University of Ioannina, Greece


ED-XRF Spectroscopy Unit




In the XRF technique, the analyzed sample is irradiated with primary X-rays and subsequently emits fluorescent X-rays, which are characteristic of the atoms present in the sample and are used for the elemental analysis.
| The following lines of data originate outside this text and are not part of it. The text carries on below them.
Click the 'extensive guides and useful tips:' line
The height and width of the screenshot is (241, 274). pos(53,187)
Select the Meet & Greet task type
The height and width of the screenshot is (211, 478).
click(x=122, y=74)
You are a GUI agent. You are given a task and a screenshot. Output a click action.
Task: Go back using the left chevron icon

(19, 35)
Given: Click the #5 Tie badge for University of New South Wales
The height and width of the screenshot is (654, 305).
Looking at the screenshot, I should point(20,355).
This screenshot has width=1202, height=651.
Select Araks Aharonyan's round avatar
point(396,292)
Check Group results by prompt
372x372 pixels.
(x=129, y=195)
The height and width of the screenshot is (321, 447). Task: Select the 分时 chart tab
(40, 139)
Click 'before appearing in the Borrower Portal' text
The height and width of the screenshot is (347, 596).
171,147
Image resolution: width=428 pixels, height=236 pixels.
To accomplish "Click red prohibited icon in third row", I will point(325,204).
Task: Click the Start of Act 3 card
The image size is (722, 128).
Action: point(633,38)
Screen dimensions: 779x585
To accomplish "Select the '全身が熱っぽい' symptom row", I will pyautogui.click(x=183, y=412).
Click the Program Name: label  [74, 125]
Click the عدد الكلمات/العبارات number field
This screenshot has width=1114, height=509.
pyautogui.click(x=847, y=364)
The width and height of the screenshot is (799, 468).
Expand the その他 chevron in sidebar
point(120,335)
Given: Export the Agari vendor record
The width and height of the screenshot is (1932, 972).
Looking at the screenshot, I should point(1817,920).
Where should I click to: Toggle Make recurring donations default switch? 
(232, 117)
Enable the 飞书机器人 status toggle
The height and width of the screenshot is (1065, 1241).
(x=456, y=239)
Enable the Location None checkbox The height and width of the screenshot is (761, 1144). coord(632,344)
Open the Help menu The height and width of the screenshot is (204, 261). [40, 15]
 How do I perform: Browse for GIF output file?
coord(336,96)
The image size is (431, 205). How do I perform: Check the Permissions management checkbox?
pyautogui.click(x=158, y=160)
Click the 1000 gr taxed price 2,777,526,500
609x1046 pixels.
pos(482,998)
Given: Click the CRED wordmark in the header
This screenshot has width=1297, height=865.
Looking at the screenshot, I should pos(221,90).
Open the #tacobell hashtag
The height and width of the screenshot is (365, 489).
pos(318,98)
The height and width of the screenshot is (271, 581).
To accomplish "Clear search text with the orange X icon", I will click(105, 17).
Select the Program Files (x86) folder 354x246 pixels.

Thus, any XRF spectroscopy equipment typically consists of an X-ray source for sample excitation and a detection system for detecting the secondary fluorescent X-rays.

The Unit maintains two home-built ED-XRF spectroscopy arrangements, with the following features:


Exciting radiation:

  • annular radioisotopic sources: 109Cd (T1/2~463 d) and 241Am (T1/2~432 y)



  • Si(Li) semiconductor (CANBERRA, SL80175):  5-mm-thick crystal, 80 mm2 active surface, 25-m-thick Be window, 171 eV resolution at 5.9 keV, LN2 cooling

  • Si-PIN diode (Amptek X-123 complete X-ray spectrometer):  300-m-thick, 6 mm2 area, 12.5-m-thick Be window, 145 eV resolution at 5.9 keV, thermoelectric cooling



  • Commercial software for data acquisition and display, IAEA WinQXAS freeware, for spectral analysis, home-made codes for fundamental parameter analysis


Elemental range:

  • Chlorine (Cl) to uranium (U), detection limits depend on the specific element and sample matrix


Sample preparation facilities:


Standard laboratory equipment - grinders, mortars, sieves, furnace, balance, pellet press, freeze drier - is used for sample handling and preparation, while chemical reagents and standard reference materials for quantitative analysis are also available.